Rewrite the material below, changing every "Screen dimensions" to "Screen size" and leaving everything else the same.

╭─ Entries

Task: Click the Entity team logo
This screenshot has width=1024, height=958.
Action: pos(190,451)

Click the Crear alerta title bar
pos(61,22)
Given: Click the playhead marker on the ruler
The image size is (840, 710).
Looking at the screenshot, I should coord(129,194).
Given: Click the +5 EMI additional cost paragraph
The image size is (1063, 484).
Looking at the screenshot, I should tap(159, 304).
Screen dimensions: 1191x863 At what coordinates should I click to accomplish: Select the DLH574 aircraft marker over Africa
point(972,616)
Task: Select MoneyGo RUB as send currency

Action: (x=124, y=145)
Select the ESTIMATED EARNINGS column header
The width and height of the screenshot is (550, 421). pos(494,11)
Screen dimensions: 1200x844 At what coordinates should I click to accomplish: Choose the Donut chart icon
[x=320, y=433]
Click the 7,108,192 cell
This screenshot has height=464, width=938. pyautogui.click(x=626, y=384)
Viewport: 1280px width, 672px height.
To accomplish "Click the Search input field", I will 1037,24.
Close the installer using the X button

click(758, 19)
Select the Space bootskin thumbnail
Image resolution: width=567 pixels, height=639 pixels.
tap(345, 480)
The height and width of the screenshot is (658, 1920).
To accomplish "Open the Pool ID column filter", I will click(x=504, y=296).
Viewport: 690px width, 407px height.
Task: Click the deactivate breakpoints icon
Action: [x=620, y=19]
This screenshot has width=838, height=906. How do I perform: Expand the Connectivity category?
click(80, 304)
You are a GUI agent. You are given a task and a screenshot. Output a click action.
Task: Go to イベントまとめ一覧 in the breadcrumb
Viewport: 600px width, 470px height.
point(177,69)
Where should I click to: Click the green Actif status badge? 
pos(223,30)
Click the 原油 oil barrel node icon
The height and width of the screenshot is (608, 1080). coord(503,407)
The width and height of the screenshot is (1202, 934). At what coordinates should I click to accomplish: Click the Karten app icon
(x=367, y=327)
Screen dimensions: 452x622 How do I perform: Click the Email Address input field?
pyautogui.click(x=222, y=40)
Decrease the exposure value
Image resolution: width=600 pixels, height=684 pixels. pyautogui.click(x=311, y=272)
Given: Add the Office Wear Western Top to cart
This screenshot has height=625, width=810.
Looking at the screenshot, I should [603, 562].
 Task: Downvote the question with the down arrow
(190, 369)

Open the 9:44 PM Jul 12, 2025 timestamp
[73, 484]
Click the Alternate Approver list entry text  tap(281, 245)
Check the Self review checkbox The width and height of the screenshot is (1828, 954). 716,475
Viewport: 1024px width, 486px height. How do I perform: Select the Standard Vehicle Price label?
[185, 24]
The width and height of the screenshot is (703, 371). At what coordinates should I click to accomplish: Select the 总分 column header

╰─

__Final result__
Task: Click the Entity team logo
This screenshot has width=1024, height=958.
Action: pos(190,451)

Click the Crear alerta title bar
pos(61,22)
Given: Click the playhead marker on the ruler
The image size is (840, 710).
Looking at the screenshot, I should coord(129,194).
Given: Click the +5 EMI additional cost paragraph
The image size is (1063, 484).
Looking at the screenshot, I should tap(159, 304).
Screen size: 1191x863 At what coordinates should I click to accomplish: Select the DLH574 aircraft marker over Africa
point(972,616)
Task: Select MoneyGo RUB as send currency

Action: (x=124, y=145)
Select the ESTIMATED EARNINGS column header
The width and height of the screenshot is (550, 421). pos(494,11)
Screen size: 1200x844 At what coordinates should I click to accomplish: Choose the Donut chart icon
[x=320, y=433]
Click the 7,108,192 cell
This screenshot has height=464, width=938. pyautogui.click(x=626, y=384)
Viewport: 1280px width, 672px height.
To accomplish "Click the Search input field", I will 1037,24.
Close the installer using the X button

click(758, 19)
Select the Space bootskin thumbnail
Image resolution: width=567 pixels, height=639 pixels.
tap(345, 480)
The height and width of the screenshot is (658, 1920).
To accomplish "Open the Pool ID column filter", I will click(x=504, y=296).
Viewport: 690px width, 407px height.
Task: Click the deactivate breakpoints icon
Action: [x=620, y=19]
This screenshot has width=838, height=906. How do I perform: Expand the Connectivity category?
click(80, 304)
You are a GUI agent. You are given a task and a screenshot. Output a click action.
Task: Go to イベントまとめ一覧 in the breadcrumb
Viewport: 600px width, 470px height.
point(177,69)
Where should I click to: Click the green Actif status badge? 
pos(223,30)
Click the 原油 oil barrel node icon
The height and width of the screenshot is (608, 1080). coord(503,407)
The width and height of the screenshot is (1202, 934). At what coordinates should I click to accomplish: Click the Karten app icon
(x=367, y=327)
Screen size: 452x622 How do I perform: Click the Email Address input field?
pyautogui.click(x=222, y=40)
Decrease the exposure value
Image resolution: width=600 pixels, height=684 pixels. pyautogui.click(x=311, y=272)
Given: Add the Office Wear Western Top to cart
This screenshot has height=625, width=810.
Looking at the screenshot, I should [603, 562].
 Task: Downvote the question with the down arrow
(190, 369)

Open the 9:44 PM Jul 12, 2025 timestamp
[73, 484]
Click the Alternate Approver list entry text  tap(281, 245)
Check the Self review checkbox The width and height of the screenshot is (1828, 954). 716,475
Viewport: 1024px width, 486px height. How do I perform: Select the Standard Vehicle Price label?
[185, 24]
The width and height of the screenshot is (703, 371). At what coordinates should I click to accomplish: Select the 总分 column header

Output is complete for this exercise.